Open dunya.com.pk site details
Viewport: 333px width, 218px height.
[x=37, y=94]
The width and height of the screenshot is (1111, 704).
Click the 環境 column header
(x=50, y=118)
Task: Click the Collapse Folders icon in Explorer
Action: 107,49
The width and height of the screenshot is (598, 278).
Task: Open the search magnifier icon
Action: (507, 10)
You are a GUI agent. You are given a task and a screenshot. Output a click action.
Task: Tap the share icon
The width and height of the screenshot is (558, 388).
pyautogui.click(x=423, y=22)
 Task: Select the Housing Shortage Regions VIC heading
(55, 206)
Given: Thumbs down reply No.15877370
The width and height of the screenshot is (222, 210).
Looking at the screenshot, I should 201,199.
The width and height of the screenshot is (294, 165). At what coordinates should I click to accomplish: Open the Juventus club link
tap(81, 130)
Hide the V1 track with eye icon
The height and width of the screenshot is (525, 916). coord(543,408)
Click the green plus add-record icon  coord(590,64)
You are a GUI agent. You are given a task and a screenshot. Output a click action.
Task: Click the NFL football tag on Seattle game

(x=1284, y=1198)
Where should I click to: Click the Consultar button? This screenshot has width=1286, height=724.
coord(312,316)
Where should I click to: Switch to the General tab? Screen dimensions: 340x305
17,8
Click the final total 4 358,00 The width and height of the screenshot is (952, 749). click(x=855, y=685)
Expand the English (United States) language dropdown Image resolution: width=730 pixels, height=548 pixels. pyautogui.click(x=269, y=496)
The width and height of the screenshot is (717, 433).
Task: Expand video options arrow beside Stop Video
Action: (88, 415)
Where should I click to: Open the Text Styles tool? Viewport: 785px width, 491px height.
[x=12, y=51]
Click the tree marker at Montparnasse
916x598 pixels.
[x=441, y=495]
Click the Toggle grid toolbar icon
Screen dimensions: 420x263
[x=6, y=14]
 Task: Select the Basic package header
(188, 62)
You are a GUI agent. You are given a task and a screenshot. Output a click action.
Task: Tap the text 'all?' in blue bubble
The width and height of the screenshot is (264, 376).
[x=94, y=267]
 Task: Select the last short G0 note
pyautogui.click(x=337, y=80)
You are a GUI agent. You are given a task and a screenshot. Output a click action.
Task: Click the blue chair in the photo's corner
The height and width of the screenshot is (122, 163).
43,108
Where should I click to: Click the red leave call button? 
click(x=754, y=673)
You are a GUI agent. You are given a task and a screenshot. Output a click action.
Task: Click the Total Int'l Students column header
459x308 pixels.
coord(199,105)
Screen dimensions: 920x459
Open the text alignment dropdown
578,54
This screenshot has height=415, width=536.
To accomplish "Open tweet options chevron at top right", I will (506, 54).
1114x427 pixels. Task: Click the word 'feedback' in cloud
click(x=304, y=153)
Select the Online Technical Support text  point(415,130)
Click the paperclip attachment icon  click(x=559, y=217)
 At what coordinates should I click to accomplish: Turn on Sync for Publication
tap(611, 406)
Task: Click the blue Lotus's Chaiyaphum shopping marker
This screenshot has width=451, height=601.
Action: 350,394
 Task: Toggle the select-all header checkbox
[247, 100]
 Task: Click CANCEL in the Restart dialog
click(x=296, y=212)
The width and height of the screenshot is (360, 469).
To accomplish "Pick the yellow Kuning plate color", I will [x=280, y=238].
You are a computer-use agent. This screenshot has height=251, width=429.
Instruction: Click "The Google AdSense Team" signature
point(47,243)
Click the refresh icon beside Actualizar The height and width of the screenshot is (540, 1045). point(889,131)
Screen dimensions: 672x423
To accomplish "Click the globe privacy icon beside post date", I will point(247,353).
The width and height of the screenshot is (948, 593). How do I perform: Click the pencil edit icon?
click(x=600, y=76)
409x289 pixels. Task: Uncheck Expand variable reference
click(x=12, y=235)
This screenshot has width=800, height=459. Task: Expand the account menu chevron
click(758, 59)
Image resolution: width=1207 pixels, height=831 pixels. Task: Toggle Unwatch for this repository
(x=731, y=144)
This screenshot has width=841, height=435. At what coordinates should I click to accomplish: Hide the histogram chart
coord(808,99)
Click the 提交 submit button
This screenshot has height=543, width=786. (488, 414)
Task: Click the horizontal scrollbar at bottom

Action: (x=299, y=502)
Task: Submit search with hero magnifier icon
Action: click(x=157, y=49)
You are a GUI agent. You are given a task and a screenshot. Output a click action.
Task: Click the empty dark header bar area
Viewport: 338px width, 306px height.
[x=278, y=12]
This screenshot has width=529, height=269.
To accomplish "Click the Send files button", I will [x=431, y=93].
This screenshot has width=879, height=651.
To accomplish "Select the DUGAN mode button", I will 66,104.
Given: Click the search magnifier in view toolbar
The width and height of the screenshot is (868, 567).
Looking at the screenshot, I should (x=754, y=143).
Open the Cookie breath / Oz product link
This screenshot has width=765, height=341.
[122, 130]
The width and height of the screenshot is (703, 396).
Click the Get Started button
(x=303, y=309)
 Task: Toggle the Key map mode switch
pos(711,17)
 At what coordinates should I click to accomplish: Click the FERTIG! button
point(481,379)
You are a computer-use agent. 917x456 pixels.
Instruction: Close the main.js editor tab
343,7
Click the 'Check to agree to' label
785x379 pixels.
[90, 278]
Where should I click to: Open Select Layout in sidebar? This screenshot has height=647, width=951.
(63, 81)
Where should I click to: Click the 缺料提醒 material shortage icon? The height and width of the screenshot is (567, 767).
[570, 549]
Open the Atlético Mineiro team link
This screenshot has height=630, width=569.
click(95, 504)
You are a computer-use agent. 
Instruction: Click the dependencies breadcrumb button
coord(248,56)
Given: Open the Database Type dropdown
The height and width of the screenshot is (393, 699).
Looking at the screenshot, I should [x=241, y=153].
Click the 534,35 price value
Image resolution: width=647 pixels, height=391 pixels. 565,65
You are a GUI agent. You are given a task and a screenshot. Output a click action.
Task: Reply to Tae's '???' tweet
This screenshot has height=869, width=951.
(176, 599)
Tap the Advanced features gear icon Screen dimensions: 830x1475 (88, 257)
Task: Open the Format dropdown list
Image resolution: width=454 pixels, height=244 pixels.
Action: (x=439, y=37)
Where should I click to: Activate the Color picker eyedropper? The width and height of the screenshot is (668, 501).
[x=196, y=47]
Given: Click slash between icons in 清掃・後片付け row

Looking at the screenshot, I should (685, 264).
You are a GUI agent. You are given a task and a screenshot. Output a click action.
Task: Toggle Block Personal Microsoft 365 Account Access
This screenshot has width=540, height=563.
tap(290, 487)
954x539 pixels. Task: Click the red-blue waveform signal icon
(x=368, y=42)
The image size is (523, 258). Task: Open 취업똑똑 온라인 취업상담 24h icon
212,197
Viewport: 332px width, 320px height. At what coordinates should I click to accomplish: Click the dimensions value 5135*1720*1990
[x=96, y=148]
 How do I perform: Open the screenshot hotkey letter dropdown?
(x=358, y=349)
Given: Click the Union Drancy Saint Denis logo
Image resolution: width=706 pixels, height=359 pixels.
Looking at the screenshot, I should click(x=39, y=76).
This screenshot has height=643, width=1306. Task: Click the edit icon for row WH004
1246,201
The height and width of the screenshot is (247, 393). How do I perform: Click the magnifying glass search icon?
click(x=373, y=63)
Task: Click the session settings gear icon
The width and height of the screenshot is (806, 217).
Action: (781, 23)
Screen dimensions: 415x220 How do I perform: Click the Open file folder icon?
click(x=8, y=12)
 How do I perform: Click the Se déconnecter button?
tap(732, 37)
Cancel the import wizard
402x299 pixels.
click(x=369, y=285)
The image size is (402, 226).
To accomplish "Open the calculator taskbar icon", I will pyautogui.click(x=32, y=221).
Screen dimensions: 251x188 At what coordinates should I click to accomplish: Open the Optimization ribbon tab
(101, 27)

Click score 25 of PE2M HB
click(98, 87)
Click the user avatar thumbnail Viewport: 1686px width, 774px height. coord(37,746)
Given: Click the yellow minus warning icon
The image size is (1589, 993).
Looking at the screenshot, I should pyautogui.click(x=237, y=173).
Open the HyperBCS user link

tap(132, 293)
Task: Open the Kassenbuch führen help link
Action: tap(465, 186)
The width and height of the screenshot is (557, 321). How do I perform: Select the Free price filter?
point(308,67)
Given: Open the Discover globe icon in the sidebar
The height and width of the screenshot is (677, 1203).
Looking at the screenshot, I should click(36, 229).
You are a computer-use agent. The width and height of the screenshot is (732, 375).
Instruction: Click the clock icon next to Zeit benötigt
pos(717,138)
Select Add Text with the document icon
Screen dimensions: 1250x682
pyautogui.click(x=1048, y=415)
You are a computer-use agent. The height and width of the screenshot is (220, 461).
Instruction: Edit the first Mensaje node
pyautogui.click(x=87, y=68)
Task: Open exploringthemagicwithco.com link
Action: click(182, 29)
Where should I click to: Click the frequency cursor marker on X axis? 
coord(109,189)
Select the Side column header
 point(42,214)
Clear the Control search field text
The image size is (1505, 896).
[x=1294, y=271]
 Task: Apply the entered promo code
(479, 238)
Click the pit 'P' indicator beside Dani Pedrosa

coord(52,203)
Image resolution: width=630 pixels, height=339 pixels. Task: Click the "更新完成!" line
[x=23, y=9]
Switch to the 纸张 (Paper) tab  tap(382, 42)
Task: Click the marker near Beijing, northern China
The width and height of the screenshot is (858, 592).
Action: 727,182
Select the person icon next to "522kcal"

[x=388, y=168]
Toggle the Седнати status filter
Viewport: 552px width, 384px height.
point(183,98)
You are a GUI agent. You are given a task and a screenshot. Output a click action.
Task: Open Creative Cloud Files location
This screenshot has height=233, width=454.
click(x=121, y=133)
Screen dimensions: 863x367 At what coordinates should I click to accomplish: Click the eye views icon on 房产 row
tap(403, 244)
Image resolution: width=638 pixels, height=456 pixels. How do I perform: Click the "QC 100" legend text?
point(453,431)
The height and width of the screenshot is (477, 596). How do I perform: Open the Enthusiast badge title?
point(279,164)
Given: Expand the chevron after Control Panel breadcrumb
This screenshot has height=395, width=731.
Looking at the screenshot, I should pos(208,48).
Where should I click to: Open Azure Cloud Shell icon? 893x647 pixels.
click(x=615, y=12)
--------------------------------
> Task brief
Whenever a line of the data includes "yellow", copy that line.

> Result of the exercise
To accomplish "Pick the yellow Kuning plate color", I will [x=280, y=238].
Given: Click the yellow minus warning icon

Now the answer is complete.